• Cuiabá, 10 de Julho - 2025 00:00:00

O Poder de decisão, enxugamento de gastos e CPI da Pandemia sob análise do presidente da Amam


Foto: Assessoria  - Foto: Foto: Assessoria Tiago Souza Nogueira de Abreu - presidente da AMAM-MT
Rafaela Maximiano - Da Redação

A deficitária infraestrutura da saúde brasileira, as desigualdades regionais e sociais e mesmo a vulnerabilidade de grande parcela da população maximizam as chances de acionamento do Judiciário para dirimir conflitos que surjam em decorrência da pandemia.  

E, esses conflitos possuem ao menos um ponto em comum: o atendimento de demandas individualizadas, o que acaba por comprometer o Estado em detrimento do coletivo. 

Sobre o aumento da judicialização da saúde individual e coletiva, o FocoCidade conversou com o presidente da Associação Mato-grossense de Magistrados (AMAM-MT), juiz Tiago Souza Nogueira de Abreu

Na Entrevista da Semana, o magistrado revela que o aumento da judicialização da saúde é natural por ser uma situação nova e não esperada, porém “se houvesse um diálogo maior entre os entes federados: os Governo Federal, Estaduais e Municipais, não se precisaria judicializar essa quantidade enorme de ações que vemos”. 

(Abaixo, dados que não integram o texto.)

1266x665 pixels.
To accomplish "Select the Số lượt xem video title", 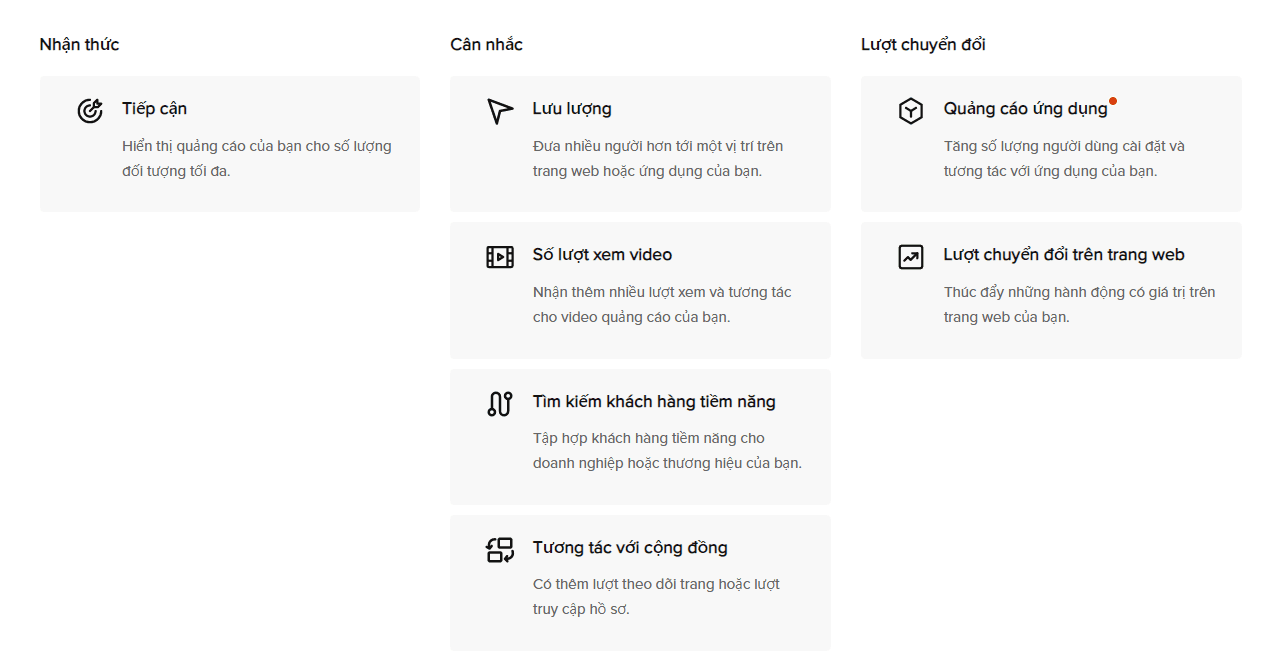I will coord(602,254).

O presidente da AMAM-MT também responde sobre: Reforma Administrativa dos Poderes, orçamento público x gastos com a pandemia, o direito coletivo e o individual frente à pandemia, o Supremo Tribunal Federal e opinião pública além do suposto "ativismo político" do Judiciário. 

Tiago Abreu também lembra que a AMAM-MT possui compromisso social com os mato-grossenses, principalmente as pessoas que têm sido mais afetadas pela pandemia da covid, e a associação vem desenvolvendo diversas ações, assim como todo o Judiciário que também vem economizando para os cofres públicos. 

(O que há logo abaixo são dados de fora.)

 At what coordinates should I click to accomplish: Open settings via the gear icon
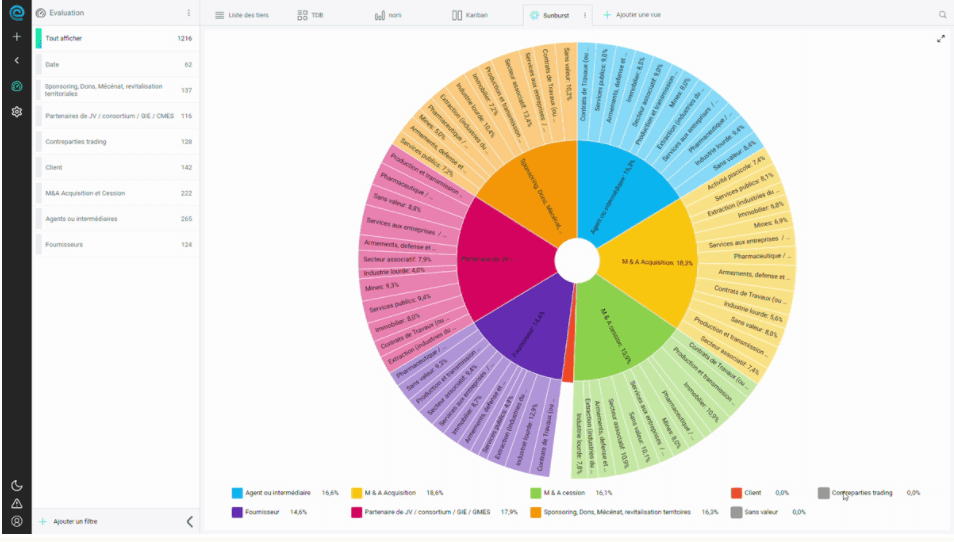click(16, 111)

"Só para se ter uma ideia do volume da ajuda dada pelo Judiciário, o crédito hoje atualizado dos recursos que não foram repassados ao Poder Judiciário pelo Executivo atualmente alcança a cifra de mais de R$ 300 milhões de reais".

Boa leitura!  

Com a situação da pandemia no país e no mundo, vivemos uma judicialização da saúde e da ação dos Poderes Constituídos. Em Cuiabá por exemplo, o ministro Gilmar Mendes reafirmou o respeito da autonomia dos municípios nas decisões de saúde pública. Como o senhor analisa essa situação? Falta diálogo institucional entre os Poderes ou a situação realmente deveria acabar na justiça? 

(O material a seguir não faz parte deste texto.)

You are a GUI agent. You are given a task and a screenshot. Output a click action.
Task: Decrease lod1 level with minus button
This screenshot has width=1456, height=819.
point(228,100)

Nós vivemos no Brasil, um Estado Democrático de Direito. Temos um pacto federativo aonde cada Ente Federado tem a sua própria autonomia. A Constituição garante na política pública de saúde autonomia para os municípios, para os estados e para a União. A conclusão que chegamos é que o pacto Federativo brasileiro está sendo respeitado. As ações judiciais são naturais no Estado Democrático de Direito. Como a pandemia é algo excepcional é óbvio que infelizmente, querendo ou não, você acaba tendo que judicializar muitas ações.  

Muitas vezes é imputado ao judiciário um “ativismo político” que não corresponde com a verdade dos fatos, isto porque o judiciário não tem o interesse de ser nem o protagonista na definição das políticas públicas dos demais Poderes. Mas ele acaba tendo que decidir e “fazendo as vezes” porque é provocado e dentro desse modelo nosso, nós somos obrigados a decidir.  

Eu acredito que – o que está acontecendo - está dentro da normalidade da democracia e do próprio Estado Democrático de Direito que vivemos, agora é obvio que se houvesse um diálogo maior entre os Entes Federados, leia-se: Governo Federal, governos Estaduais e Municipais, não haveria necessidade de judicializar essa quantidade enorme de ações.  

E, nesses casos da pandemia o judiciário tem apenas feito valer aquilo que está escrito na Constituição e nas leis. 

Em que pese o orçamento público ser limitado e a arrecadação em razão da pandemia ter reduzido, ao mesmo tempo em que gastos estatais com o tratamento e prevenção da Covid-19 em todo o país só aumenta. Como compatibilizar o orçamento público com a atual pandemia do Coronavírus e a obrigação constitucional do Poder Público com a saúde em geral? 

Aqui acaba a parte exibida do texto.